> **What to do**
Where the string "Enable" occurs in a line of the data below, that line should be copied.

□ □ □ □ □

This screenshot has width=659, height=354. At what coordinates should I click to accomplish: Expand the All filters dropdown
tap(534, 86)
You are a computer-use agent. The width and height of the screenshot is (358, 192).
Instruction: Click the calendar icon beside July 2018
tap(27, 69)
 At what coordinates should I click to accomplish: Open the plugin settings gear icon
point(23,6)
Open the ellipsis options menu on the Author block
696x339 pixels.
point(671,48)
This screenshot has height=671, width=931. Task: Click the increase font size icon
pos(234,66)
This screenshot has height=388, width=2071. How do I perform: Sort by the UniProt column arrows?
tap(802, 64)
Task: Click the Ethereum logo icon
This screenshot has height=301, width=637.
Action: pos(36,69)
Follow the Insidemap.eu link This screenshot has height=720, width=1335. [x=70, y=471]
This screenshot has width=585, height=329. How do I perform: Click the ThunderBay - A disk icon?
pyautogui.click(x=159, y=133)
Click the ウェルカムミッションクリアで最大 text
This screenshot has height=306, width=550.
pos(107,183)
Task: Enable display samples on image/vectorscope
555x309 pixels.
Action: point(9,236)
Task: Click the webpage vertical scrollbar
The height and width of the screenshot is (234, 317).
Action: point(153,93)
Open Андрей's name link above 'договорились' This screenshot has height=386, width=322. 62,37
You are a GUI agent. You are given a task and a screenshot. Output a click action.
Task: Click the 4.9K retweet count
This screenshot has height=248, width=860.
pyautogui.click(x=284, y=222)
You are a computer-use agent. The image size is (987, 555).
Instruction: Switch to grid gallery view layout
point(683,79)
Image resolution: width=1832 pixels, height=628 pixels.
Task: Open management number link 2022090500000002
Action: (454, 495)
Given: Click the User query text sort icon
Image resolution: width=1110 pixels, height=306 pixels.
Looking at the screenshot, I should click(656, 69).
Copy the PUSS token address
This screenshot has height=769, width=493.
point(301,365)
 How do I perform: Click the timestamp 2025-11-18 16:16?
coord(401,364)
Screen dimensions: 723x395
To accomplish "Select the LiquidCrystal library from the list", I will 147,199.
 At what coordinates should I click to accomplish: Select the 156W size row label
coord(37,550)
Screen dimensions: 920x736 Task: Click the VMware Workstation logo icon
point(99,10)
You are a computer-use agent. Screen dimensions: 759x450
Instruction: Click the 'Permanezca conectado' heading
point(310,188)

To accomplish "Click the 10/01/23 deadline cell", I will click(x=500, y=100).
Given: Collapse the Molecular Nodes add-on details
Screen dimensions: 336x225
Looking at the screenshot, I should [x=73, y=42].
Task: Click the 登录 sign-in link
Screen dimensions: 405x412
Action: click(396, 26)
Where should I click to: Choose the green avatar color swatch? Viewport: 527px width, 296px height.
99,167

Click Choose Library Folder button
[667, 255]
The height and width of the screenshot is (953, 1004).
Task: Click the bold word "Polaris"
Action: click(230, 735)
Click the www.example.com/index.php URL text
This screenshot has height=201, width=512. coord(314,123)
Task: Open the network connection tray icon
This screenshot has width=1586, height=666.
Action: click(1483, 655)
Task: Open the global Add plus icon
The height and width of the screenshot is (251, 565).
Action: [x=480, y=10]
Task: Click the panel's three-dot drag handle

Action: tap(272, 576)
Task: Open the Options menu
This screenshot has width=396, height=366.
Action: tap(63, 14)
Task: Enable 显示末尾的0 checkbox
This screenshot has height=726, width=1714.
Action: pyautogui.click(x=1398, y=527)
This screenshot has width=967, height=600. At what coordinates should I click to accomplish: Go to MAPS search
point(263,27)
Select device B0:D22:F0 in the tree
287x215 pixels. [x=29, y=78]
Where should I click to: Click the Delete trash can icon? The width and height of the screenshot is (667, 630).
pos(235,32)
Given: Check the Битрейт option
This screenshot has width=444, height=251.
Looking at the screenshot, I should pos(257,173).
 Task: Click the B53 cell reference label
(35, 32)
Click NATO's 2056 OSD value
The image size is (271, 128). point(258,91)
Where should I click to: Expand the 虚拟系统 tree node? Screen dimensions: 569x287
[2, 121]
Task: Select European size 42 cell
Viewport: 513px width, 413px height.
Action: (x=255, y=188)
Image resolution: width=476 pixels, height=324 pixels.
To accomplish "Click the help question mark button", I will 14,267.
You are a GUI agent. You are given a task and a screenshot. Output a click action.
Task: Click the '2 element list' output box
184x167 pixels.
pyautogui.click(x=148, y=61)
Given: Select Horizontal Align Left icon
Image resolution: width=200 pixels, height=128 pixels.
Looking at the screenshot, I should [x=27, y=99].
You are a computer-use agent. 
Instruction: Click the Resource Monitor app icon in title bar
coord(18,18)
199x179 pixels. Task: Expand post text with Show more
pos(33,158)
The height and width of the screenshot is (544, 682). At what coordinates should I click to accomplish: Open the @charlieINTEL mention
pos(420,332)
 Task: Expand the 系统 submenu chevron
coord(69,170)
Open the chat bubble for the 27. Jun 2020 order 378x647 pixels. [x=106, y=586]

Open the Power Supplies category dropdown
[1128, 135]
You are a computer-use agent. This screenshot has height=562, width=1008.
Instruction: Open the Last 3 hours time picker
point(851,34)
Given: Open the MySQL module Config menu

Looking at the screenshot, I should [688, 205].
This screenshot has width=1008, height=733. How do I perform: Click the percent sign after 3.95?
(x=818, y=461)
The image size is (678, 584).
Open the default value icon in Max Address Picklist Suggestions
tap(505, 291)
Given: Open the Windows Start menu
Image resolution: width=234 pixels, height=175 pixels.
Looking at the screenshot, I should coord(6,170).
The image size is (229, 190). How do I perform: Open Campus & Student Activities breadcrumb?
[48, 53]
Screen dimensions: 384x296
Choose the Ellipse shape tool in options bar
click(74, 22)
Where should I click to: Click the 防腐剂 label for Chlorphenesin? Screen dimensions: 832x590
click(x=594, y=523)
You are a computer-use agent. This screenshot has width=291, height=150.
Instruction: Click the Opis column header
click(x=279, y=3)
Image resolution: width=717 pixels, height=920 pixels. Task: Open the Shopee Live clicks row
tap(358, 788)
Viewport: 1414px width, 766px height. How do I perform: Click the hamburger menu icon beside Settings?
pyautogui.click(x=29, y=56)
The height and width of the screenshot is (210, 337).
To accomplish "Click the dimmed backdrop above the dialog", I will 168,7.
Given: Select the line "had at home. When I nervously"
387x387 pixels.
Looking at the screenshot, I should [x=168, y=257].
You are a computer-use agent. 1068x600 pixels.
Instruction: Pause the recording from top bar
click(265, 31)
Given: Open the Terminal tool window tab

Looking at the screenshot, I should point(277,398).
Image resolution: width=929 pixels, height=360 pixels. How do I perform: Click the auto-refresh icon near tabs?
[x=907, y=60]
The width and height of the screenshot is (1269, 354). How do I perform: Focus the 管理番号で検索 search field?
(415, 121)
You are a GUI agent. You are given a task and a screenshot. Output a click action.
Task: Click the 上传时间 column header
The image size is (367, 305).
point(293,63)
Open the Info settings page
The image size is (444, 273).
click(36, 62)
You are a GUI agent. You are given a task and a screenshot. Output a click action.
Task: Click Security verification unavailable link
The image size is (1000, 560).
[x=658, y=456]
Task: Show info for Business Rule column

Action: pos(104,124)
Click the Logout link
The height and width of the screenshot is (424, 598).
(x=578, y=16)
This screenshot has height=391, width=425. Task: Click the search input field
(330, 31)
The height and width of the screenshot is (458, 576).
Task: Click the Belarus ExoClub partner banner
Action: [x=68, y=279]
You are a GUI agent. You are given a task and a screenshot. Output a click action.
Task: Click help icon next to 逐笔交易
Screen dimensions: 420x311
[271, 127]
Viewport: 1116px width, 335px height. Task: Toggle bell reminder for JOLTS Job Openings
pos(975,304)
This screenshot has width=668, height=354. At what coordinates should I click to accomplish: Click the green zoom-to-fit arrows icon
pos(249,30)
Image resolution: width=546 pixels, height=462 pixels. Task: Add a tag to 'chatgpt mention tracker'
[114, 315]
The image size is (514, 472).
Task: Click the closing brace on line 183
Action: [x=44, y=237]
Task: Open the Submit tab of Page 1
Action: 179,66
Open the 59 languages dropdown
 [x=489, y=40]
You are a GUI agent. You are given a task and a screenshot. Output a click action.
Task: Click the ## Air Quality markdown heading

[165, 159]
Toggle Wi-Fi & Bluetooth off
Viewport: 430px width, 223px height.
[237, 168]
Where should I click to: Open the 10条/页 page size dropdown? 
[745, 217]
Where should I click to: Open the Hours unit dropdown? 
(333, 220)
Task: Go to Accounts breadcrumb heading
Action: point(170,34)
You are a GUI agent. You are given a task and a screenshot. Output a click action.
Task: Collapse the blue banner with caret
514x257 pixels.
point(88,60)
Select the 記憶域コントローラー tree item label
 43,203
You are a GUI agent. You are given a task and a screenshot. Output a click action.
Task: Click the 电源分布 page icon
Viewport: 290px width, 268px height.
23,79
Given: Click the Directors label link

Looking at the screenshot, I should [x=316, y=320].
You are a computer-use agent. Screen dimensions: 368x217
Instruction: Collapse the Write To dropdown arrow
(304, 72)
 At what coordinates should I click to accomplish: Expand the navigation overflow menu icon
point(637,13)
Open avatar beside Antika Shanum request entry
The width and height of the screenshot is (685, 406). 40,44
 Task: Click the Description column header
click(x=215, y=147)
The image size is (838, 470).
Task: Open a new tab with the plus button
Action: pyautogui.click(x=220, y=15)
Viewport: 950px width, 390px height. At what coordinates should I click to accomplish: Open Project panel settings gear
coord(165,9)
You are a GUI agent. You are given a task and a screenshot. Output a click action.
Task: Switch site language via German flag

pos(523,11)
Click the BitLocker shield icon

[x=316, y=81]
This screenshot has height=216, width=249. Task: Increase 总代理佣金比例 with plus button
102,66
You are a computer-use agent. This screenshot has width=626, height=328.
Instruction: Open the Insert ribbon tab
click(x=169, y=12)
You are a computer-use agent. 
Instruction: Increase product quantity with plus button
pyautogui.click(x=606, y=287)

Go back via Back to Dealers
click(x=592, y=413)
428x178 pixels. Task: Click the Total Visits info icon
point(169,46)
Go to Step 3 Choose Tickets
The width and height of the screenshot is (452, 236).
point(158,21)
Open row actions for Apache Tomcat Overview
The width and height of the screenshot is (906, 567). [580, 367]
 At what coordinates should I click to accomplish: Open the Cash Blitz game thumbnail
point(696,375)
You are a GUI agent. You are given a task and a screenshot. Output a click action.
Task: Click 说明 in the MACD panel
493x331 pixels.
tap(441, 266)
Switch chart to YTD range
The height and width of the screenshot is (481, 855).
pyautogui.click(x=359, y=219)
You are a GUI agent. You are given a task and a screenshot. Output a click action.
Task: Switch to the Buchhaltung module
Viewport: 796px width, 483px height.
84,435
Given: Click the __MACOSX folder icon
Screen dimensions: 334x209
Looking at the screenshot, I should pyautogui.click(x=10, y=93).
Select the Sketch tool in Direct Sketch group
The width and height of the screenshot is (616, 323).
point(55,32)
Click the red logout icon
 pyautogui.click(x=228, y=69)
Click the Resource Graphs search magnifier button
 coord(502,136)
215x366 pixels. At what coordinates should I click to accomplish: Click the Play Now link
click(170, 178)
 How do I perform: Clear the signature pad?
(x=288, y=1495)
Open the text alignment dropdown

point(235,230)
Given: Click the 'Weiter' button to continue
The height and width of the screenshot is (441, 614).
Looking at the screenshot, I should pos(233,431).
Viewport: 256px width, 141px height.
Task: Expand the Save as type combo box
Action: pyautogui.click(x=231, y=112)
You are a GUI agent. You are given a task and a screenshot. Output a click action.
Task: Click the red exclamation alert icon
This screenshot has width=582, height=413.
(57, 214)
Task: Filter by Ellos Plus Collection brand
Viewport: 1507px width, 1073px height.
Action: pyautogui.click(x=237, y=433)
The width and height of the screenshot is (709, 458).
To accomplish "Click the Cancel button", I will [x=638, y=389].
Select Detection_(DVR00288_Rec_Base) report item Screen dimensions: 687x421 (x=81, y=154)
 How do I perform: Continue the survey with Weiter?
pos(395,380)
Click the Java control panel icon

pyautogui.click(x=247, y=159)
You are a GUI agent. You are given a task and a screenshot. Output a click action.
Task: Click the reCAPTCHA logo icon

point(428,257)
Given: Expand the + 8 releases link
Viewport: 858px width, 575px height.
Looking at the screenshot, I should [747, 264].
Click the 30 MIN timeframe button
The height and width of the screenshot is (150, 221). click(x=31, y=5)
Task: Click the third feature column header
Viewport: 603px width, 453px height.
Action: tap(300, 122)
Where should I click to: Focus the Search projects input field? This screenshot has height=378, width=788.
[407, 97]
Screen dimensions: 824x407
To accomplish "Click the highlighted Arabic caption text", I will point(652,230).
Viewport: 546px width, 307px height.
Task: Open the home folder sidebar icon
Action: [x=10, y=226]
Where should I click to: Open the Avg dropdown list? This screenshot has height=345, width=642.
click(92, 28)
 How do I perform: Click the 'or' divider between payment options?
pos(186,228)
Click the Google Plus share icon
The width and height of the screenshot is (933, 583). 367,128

□ □ □ □ □

> **Expected output**
Task: Enable display samples on image/vectorscope
Task: Enable 显示末尾的0 checkbox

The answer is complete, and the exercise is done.